Facebook Fined $5B for Privacy Violations
Social-media giant is hit with the largest fine in tech history, and yet it’s still peanuts.
The U.S. Federal Trade Commission announced Monday that it had concluded its investigation into Facebook and issued a fine of $5 billion for privacy violations and mishandling of user data. The massive fine dwarfs the $22 million fine the FTC levied against Google back in 2012. Still, considering Facebook’s revenue of $56 billion last year and expected $69 billion this year, the fine is easily absorbable for the social-media giant.
Given that the company could essentially write off the fine as a business expense, many see it as little more than a slap on the wrist and question whether it will lead to actual change on Facebook’s part.
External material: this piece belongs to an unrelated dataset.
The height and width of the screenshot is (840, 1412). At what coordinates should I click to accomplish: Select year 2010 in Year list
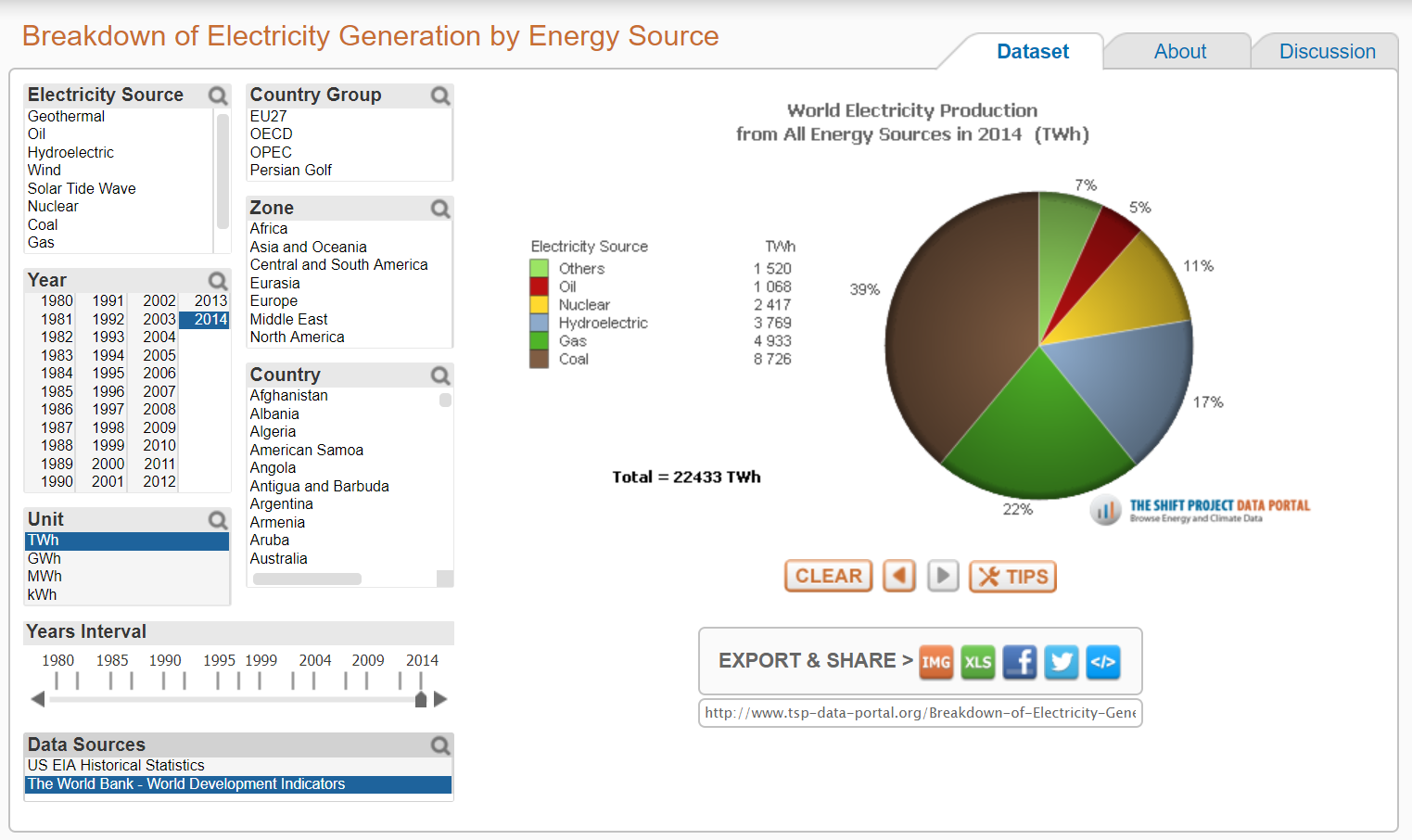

Nuala O'Connor, president of the Center for Democracy and Technology, lamented, “Privacy regulation in the U.S. is broken.” She then noted, “While large after-the-fact fines matter, what is much more important is strong, clear rules to protect consumers.”
Following the Cambridge Analytica scandal that prompted the FTC investigation, Facebook has also “acknowledged giving big tech companies like Amazon and Yahoo extensive access to users’ personal data, in effect exempting them from its usual privacy rules,” the Associated Press reported. “And it collected call and text logs from phones running Google’s Android system in 2015.” The case now moves to the Justice Department for review, but suffice it to say when users are the product, it’s unlikely Facebook will truly behave any different in the future.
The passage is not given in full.